- Born: 1924
- Died: 2008 (aged 83–84)
- Known for: Pottery

= Priscilla Namingha =

Hopi-Tewa potter

Priscilla Namingha Nampeyo (1924 - 2008) was a Hopi-Tewa potter who was known for her traditional pottery. Namingha mined her own clay and created her own pigments for her large pots. Her work is in the collection of several museums and cultural centers.

==Early life==
Priscilla Namingha was born in 1924, was Hopi-Tewa and lived in Polacca, First Mesa. Namingha was the oldest daughter of Rachel Namingha and sister of Dextra Quotskuyva, Lillian Gonzales and Elenor Lucas, all of whom were potters. She is a great-granddaughter of potter, Nampeyo. Priscilla Namingha's daughters also went on to become potters. Namingha stated that she learned to create pottery by watching her mother work. As a girl, she also learned pottery techniques from Nampeyo. Namingha kept making pottery almost up to her death in 2008.

== Work ==
Namingha's work is part of the Nampeyo family tradition of pottery making. Her pottery uses "fine-line" decorations and incorporates patterns based on birds and feathers. Namingha used about 20 of the traditional designs created by Nampeyo. The traditional meanings of the designs however, had been lost by the time Namingha's mother was incorporating these patterns and symbols. Her pots are large, often around 20 inches or more in diameter.

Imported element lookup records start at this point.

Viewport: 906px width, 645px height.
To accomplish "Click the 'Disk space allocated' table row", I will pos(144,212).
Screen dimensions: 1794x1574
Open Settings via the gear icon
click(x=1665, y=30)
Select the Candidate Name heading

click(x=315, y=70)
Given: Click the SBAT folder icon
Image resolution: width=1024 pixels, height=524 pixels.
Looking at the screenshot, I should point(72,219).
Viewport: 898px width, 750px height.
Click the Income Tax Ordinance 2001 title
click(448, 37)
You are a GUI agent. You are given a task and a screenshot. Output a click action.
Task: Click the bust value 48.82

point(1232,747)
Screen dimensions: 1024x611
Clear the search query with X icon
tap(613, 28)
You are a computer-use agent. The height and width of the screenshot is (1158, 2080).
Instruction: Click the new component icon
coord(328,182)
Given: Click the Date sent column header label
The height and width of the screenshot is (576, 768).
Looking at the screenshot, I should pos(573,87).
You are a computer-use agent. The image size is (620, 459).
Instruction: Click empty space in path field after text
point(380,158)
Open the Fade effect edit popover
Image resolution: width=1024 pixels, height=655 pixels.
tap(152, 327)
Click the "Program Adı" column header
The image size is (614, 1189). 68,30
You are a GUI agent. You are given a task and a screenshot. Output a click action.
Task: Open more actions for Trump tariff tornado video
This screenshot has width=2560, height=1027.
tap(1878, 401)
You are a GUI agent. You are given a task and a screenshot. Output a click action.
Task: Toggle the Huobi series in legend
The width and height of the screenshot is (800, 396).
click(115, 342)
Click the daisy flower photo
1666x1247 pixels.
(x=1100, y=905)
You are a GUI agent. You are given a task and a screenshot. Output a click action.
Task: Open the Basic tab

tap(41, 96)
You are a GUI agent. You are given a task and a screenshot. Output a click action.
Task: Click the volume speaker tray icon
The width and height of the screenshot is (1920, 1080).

Namnigha used clay mined from the First Mesa and processed it by grinding the hard clay and adding ground sandstone to the mixture. Black paint for the decorations is made from the Rocky Mountain bee plant and yellow rock for the reddish color in the designs. She painted with a yucca brush.

She fired her pottery in the ground, first burning wood into charcoal and then laying around 8 to 10 pots on top of the coal and added sheep dung. Between the pots, she placed pot shards and rocks, for air circulation, and then more sheep dung on top. Then the pots would smolder in the fire pit for several hours.

Namingha has done pottery demonstrations and shown her work at the Maxwell Museum of Anthropology. She also has work in the collections of the Morgan Collection of Southwest Pueblo Pottery, the Heard Museum, the Hopi Cultural Center Museum, and the Museum of Northern Arizona.